### Data in this exercise
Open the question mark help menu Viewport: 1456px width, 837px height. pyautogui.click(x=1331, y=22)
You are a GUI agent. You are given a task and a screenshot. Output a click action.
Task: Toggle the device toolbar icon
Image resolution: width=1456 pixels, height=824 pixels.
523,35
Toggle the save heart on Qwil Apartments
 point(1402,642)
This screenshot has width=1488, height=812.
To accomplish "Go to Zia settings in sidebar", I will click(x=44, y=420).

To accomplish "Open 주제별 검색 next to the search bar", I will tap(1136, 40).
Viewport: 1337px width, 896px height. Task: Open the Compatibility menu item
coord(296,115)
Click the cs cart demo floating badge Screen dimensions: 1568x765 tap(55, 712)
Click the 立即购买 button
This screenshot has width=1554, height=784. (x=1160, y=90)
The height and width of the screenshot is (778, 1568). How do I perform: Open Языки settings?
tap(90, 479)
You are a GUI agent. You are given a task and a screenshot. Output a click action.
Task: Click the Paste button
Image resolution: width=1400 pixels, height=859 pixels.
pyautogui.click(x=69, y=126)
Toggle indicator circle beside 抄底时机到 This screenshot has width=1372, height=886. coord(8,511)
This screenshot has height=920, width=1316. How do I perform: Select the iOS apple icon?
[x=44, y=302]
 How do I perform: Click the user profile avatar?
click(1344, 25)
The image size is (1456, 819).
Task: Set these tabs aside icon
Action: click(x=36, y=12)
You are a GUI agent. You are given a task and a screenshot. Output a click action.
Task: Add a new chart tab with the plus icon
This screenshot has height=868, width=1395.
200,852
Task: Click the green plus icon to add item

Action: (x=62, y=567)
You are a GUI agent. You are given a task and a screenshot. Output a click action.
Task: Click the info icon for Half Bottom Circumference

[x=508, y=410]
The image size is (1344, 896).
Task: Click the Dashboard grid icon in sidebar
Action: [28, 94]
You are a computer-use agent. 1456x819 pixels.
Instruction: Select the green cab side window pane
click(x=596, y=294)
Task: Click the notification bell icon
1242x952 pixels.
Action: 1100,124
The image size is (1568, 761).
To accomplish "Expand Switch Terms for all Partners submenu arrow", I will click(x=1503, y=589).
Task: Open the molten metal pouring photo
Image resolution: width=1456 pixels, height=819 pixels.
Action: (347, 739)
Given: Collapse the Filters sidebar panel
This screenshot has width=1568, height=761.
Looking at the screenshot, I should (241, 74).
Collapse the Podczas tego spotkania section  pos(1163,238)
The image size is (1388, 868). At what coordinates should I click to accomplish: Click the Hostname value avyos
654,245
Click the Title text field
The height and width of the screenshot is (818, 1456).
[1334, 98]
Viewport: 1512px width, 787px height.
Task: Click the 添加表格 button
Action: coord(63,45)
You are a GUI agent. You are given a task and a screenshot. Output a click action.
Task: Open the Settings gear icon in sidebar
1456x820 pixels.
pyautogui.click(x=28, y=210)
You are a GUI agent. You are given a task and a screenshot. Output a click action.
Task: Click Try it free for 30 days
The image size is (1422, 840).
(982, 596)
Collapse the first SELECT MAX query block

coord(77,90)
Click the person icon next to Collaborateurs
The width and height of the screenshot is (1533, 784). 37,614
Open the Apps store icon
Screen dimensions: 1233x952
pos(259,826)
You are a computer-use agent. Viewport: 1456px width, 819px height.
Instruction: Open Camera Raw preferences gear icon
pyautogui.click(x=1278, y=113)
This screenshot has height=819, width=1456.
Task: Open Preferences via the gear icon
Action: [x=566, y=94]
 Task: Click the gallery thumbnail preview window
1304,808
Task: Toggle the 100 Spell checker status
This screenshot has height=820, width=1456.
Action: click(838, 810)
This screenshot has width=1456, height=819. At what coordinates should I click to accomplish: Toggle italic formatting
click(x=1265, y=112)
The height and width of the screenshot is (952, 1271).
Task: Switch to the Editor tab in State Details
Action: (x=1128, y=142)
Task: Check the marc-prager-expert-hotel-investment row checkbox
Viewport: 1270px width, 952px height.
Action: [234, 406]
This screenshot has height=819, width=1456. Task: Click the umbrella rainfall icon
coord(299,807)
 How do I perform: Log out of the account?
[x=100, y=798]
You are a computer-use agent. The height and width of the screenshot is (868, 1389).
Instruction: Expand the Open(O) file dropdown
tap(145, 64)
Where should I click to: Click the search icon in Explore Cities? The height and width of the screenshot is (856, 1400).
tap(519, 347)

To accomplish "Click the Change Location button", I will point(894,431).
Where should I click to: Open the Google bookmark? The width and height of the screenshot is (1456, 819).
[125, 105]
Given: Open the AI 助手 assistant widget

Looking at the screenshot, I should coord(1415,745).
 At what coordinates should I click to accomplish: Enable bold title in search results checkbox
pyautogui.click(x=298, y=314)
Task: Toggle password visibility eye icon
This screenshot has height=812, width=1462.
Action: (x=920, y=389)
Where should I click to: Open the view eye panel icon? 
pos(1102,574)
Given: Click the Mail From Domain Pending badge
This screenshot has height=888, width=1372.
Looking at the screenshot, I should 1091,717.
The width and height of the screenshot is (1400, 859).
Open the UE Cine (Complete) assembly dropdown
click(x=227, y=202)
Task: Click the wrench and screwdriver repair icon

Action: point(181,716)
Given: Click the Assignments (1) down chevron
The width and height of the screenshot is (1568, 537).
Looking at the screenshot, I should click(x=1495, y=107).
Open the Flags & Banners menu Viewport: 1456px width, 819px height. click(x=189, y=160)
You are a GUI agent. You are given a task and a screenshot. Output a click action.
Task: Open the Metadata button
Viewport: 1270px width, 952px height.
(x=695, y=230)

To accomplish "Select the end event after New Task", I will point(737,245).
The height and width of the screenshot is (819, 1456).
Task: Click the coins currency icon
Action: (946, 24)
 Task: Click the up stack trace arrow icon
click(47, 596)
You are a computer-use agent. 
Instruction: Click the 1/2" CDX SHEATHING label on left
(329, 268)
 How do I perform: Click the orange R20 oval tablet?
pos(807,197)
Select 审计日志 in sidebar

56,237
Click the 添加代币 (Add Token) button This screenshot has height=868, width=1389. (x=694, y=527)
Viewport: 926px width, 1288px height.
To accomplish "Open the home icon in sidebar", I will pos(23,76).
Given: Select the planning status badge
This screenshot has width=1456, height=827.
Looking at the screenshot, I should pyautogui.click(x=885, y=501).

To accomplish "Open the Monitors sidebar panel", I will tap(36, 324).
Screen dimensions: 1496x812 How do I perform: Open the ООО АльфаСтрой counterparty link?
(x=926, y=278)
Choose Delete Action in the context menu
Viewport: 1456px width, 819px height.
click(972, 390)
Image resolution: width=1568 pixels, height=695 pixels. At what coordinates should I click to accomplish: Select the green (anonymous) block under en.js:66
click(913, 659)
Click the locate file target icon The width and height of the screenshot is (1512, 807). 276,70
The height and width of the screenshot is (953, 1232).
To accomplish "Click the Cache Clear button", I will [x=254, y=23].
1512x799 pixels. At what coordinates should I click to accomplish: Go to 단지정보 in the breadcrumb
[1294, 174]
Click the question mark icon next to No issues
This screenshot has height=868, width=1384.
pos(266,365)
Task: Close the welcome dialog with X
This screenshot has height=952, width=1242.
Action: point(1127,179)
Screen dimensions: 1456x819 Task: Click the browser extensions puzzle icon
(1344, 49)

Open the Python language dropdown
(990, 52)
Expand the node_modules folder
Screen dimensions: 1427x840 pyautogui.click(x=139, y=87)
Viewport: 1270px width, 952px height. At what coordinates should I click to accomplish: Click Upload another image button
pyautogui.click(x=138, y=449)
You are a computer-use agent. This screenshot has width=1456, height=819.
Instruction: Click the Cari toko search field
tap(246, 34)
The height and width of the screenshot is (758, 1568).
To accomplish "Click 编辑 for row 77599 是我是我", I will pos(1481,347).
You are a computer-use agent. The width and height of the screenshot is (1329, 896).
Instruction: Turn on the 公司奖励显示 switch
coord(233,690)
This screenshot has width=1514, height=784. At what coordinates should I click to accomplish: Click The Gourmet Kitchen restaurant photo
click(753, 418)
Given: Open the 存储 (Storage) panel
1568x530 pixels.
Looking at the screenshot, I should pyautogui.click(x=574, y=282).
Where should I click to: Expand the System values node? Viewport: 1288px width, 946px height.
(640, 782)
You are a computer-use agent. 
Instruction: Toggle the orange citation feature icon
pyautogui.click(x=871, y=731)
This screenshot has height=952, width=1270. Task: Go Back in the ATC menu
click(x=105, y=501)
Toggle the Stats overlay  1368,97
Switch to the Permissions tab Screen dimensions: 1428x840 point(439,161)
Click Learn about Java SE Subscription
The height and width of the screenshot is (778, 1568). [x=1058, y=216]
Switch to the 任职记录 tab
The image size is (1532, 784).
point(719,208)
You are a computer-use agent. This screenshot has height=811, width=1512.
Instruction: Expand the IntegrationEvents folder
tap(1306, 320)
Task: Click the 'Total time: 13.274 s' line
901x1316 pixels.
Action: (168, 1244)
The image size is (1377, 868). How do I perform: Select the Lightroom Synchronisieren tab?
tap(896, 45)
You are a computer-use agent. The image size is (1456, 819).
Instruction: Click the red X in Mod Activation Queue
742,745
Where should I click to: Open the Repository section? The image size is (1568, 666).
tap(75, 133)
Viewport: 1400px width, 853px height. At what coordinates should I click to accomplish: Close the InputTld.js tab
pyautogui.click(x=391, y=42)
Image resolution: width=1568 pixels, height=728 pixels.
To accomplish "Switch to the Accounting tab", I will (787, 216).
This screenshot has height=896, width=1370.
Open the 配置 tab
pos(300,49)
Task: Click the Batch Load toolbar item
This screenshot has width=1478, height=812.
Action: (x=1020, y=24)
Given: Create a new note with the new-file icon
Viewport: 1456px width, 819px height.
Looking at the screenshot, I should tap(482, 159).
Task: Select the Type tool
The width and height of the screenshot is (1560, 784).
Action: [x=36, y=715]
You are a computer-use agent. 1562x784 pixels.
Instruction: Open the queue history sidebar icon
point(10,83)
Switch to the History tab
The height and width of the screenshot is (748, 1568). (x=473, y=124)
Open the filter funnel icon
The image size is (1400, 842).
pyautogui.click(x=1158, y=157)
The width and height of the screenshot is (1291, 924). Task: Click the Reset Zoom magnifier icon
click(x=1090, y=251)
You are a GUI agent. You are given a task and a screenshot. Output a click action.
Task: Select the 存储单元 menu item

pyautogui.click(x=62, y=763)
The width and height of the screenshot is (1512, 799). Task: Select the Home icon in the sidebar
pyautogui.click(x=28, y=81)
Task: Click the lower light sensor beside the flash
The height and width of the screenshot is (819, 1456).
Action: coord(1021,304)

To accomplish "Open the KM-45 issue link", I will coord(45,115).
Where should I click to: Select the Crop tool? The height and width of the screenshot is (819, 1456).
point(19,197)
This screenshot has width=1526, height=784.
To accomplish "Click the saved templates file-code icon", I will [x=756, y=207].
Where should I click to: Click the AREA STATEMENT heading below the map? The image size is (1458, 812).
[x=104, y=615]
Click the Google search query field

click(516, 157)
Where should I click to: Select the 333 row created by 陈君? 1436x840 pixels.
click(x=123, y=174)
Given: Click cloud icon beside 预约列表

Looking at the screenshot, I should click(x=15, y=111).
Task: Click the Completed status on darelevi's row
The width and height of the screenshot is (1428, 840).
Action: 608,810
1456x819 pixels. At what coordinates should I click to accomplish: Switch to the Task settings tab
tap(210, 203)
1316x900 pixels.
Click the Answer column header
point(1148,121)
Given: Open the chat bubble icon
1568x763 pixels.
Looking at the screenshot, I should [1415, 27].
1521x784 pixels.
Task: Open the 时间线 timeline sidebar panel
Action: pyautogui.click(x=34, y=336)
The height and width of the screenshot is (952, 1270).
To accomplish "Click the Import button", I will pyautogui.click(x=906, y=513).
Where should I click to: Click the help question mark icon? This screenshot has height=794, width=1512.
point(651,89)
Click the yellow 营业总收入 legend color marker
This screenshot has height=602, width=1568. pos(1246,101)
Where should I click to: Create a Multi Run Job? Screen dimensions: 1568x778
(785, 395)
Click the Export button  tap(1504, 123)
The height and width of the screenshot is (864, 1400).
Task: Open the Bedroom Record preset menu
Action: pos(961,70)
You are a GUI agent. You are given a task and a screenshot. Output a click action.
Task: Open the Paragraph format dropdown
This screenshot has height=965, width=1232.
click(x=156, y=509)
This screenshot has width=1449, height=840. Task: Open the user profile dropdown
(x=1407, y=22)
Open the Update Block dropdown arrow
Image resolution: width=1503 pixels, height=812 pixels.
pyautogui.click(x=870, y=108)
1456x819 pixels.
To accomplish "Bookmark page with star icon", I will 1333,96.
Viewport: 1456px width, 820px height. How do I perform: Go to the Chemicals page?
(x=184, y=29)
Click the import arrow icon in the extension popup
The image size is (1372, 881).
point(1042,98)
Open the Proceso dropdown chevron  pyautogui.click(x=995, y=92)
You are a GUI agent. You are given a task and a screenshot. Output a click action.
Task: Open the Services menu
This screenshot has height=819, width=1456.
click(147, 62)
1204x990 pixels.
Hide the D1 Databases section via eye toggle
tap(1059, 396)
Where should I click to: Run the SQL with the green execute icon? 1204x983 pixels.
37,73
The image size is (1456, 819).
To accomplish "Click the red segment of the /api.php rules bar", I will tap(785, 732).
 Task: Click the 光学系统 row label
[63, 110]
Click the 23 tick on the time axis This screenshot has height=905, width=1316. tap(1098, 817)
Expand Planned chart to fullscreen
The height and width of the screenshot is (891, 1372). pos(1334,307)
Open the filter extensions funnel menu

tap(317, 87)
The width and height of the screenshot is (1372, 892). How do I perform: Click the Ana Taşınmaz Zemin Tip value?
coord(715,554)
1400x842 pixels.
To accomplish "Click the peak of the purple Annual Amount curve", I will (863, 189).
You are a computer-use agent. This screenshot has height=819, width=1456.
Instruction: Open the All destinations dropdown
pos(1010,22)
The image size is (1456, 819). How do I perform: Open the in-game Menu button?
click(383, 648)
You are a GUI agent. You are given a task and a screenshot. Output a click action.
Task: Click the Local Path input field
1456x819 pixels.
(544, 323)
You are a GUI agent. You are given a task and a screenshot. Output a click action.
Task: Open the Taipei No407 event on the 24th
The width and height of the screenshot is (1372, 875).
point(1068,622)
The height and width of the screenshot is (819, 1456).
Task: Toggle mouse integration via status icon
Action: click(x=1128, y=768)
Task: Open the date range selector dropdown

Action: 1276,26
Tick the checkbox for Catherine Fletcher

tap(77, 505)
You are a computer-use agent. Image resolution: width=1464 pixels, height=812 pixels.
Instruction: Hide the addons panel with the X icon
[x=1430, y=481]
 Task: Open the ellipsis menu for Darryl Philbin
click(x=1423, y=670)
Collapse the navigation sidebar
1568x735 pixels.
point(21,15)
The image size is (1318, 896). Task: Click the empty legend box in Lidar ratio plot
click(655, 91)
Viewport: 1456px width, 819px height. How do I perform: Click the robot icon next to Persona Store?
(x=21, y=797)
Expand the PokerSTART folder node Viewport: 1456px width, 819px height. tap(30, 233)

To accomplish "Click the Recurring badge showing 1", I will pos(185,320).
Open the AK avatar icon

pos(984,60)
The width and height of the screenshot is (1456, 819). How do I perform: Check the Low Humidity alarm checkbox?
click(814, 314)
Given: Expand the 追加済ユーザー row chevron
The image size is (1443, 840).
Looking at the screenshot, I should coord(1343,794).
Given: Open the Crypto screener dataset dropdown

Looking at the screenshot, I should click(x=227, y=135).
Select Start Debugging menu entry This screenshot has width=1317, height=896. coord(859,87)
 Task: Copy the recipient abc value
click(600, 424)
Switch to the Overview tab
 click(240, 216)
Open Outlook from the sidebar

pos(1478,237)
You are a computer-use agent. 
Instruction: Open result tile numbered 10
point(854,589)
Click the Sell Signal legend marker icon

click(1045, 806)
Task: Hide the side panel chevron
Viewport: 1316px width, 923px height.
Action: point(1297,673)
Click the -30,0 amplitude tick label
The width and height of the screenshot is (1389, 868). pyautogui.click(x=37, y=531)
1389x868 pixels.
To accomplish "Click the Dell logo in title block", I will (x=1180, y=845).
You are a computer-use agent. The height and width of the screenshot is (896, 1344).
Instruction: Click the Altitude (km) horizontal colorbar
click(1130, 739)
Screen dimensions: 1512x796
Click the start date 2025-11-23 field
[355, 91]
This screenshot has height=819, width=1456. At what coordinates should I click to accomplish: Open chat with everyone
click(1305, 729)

### About this task
Lines containing the word "chevron": copy every one of them from the records above.

### Output for this task
Given: Click the Assignments (1) down chevron
Open the Proceso dropdown chevron  pyautogui.click(x=995, y=92)
Given: Expand the 追加済ユーザー row chevron
Task: Hide the side panel chevron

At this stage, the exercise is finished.